▸ TASK GOAL: Every line of the listing below should come back exactly as written, with no images.

▸ DATA TO USE:
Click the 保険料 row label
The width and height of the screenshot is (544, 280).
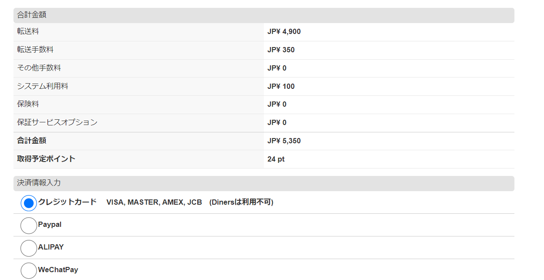click(x=28, y=105)
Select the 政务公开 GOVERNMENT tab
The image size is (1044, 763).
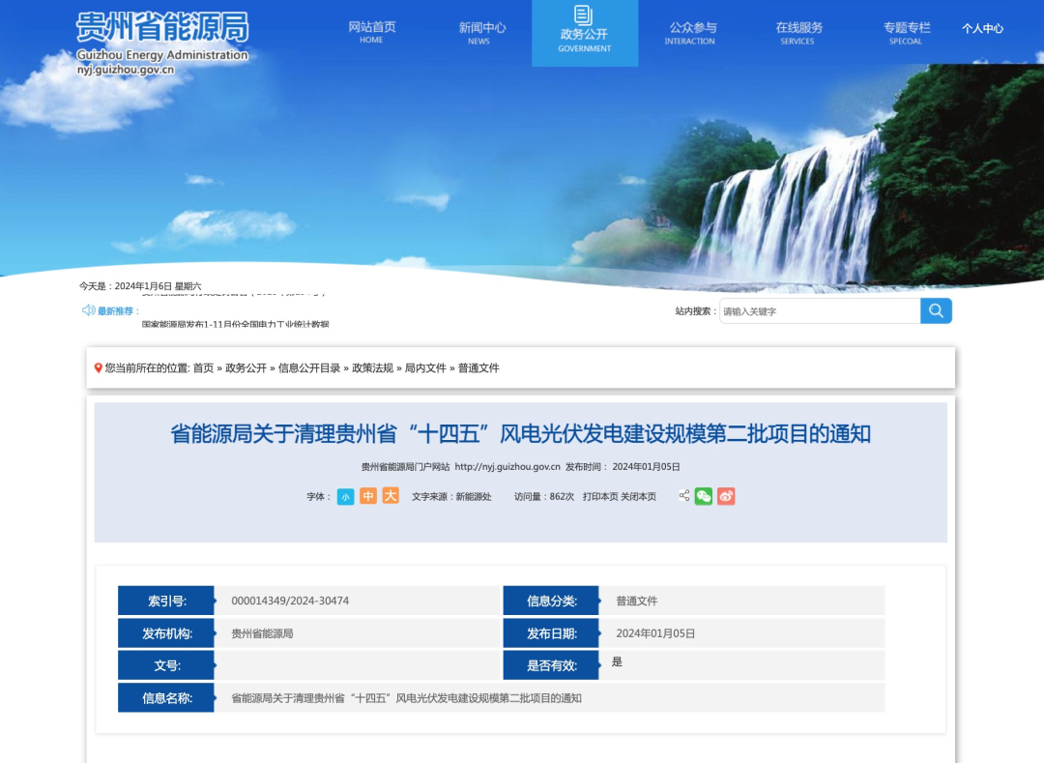[x=584, y=33]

▸ RESPONSE BELOW:
Click the 保険料 row label
The width and height of the screenshot is (544, 280).
click(x=28, y=105)
Select the 政务公开 GOVERNMENT tab
The image size is (1044, 763).
[x=584, y=33]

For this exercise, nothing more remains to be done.